Let's take a look at a lattice example with fake data:

In [None]:
# do a regular 3x3 lattice and draw it here
w = weights.lat2W(3, 3, rook=True)
# Get points in a grid
l = np.arange(3)
xs, ys = np.meshgrid(l, l)
# Set up store
polys = []
# Generate polygons
for x, y in zip(xs.flatten(), ys.flatten()):
    poly = Polygon([(x, y), (x+1, y), (x+1, y+1), (x, y+1)])
    polys.append(poly)
# Convert to GeoSeries
polys = gpd.GeoSeries(polys)
gdf = gpd.GeoDataFrame({'geometry': polys, 
                        'id': ['P-%s'%str(i).zfill(2) for i in range(len(polys))]})
w.remap_ids(gdf['id'].values)
# Annotate & Visualise
ax = polys.plot(edgecolor='k', facecolor='w')
[plt.text(x, y, t, 
          verticalalignment='center',
          horizontalalignment='center') for x, y, t in zip(
         [p.centroid.x for p in polys],
         [p.centroid.y for p in polys],
         [i for i in gdf['id']])]
ax.set_axis_off()

Now we can generate a contiguity matrix:

In [None]:
pd.DataFrame(w.full()[0], 
             index=gdf['id'],
             columns=gdf['id'],
            ).astype(int)

### Real-world data: Belo Horizonte

In [None]:
w_queen = weights.Queen.from_dataframe(db)
pd.DataFrame(w_queen.full()[0], 
             index=db['CD_GEOCMU'],
             columns=db['CD_GEOCMU'],
            ).astype(int)

☝️ Rook's case vs. Queen's case: 

- In Rook's case, only sees shared **edges** lead to a connection
- In Queen's case, also shared **vertices** (points) lead to a connection

# Spatial Autocorrelation

For more methods to analyse spatial autocorrelation, check out https://geographicdata.science/book/notebooks/06_spatial_autocorrelation.html

We'll just do a quick analysis using **[Moran's I](https://en.wikipedia.org/wiki/Moran%27s_I)**

We want to analyse the spatial autocorrelation of the industry diversity in Belo Horizonte.
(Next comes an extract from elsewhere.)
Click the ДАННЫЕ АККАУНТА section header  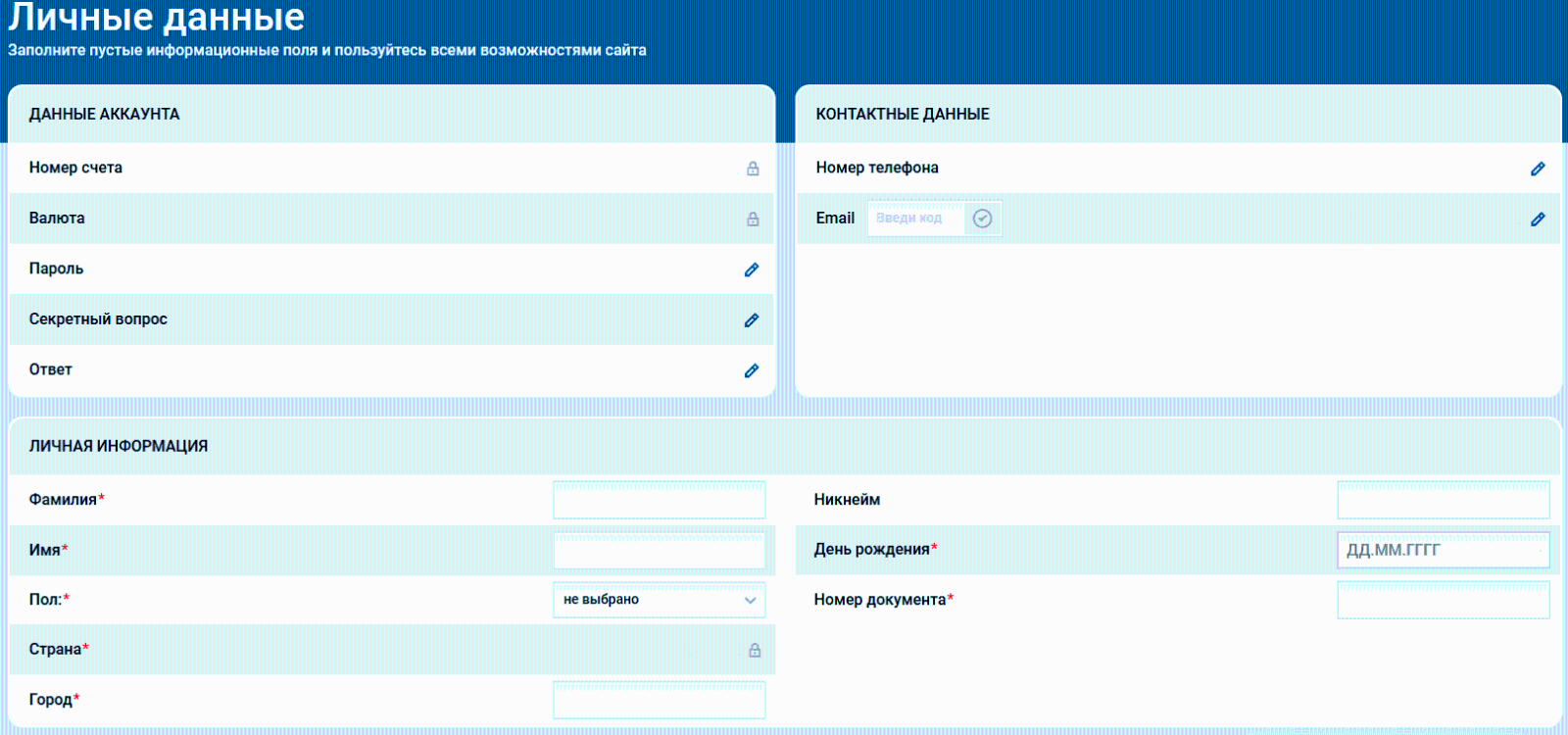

For comparison, let's create fake data with random industry diversity data:

In [None]:
np.random.seed(1234)
db['Random Industry Diversity'] = db['Industry Diversity'].sample(frac=1).values
db

In [None]:
moran = esda.Moran(db['Industry Diversity'], w_queen)
moran.I

In [None]:
moran.p_sim

In [None]:
moran_shuffled = esda.Moran(db['Random Industry Diversity'], w_queen)
moran_shuffled.I

In [None]:
moran_shuffled.p_sim

# 💪 Exercise

Write some code to:

1. Download the countries dataset from https://www.naturalearthdata.com/downloads/10m-cultural-vectors/10m-admin-0-countries/
2. Make a choropleth map of the population density (column `POP_EST` divided by country area)
3. Calculate Moran's I to understand whether there is spatial autocorrelation of the gross domestic product per capita (`GDP_MD` / `POP_EST`).